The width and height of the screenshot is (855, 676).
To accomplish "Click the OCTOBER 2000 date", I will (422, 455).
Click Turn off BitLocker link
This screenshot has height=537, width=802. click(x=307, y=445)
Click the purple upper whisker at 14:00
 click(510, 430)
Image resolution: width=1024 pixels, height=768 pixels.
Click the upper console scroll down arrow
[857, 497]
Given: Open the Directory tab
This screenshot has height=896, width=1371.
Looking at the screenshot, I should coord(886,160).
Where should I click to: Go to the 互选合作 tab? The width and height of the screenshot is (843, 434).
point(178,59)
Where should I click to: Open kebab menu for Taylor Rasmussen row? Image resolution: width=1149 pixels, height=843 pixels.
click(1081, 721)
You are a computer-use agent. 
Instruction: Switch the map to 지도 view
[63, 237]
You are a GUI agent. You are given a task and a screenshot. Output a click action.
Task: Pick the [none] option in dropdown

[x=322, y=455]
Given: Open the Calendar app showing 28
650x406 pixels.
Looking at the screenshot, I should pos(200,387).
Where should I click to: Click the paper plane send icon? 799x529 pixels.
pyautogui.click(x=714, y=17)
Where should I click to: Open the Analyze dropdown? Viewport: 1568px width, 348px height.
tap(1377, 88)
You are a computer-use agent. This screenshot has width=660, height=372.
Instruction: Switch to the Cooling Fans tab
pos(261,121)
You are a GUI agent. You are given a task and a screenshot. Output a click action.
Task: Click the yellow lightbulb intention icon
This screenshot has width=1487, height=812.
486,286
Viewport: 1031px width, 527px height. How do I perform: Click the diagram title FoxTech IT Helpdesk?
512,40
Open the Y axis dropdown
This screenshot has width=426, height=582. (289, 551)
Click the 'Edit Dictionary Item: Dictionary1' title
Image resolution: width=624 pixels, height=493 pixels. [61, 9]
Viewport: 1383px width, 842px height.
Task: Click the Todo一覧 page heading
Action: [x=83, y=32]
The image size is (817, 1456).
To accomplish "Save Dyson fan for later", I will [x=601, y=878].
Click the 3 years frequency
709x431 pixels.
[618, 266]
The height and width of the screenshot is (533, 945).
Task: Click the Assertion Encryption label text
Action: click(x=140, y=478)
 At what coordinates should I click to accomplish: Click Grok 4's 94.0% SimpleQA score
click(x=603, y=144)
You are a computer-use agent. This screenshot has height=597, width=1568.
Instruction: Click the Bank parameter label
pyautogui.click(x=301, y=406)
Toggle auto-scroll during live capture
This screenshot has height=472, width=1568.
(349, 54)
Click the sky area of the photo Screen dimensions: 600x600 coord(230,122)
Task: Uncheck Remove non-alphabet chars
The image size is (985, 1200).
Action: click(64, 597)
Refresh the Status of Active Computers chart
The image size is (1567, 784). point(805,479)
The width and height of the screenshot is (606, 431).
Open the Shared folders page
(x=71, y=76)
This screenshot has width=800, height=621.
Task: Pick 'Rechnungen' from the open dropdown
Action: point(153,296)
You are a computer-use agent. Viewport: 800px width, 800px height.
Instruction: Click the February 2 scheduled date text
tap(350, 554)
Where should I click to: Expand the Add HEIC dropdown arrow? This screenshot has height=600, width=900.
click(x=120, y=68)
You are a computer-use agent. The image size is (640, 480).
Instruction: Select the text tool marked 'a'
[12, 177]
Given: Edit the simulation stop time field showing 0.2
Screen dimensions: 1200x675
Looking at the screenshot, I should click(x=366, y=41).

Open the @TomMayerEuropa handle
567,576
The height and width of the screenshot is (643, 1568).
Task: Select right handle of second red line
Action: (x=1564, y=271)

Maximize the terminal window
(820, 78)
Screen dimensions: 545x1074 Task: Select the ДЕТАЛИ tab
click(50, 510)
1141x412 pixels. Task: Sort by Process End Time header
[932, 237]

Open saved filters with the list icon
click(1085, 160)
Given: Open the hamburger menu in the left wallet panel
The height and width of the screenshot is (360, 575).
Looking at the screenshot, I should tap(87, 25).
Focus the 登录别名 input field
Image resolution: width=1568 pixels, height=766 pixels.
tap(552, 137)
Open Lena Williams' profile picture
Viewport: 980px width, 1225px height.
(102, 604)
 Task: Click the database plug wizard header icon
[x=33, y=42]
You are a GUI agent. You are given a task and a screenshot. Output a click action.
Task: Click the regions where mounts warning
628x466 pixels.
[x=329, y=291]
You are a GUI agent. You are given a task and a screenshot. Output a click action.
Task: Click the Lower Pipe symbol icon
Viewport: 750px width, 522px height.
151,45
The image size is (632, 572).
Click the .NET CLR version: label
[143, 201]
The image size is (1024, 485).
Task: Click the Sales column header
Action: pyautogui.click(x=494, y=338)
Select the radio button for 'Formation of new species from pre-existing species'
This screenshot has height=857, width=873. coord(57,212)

**Work to be completed:**
Quote exactly the first line of the entries and every line after it, stopping with the line that contains "Given: Open the Calendar app showing 28".

**Solution to the problem:**
The width and height of the screenshot is (855, 676).
To accomplish "Click the OCTOBER 2000 date", I will (422, 455).
Click Turn off BitLocker link
This screenshot has height=537, width=802. click(x=307, y=445)
Click the purple upper whisker at 14:00
 click(510, 430)
Image resolution: width=1024 pixels, height=768 pixels.
Click the upper console scroll down arrow
[857, 497]
Given: Open the Directory tab
This screenshot has height=896, width=1371.
Looking at the screenshot, I should coord(886,160).
Where should I click to: Go to the 互选合作 tab? The width and height of the screenshot is (843, 434).
point(178,59)
Where should I click to: Open kebab menu for Taylor Rasmussen row? Image resolution: width=1149 pixels, height=843 pixels.
click(1081, 721)
You are a computer-use agent. 
Instruction: Switch the map to 지도 view
[63, 237]
You are a GUI agent. You are given a task and a screenshot. Output a click action.
Task: Pick the [none] option in dropdown

[x=322, y=455]
Given: Open the Calendar app showing 28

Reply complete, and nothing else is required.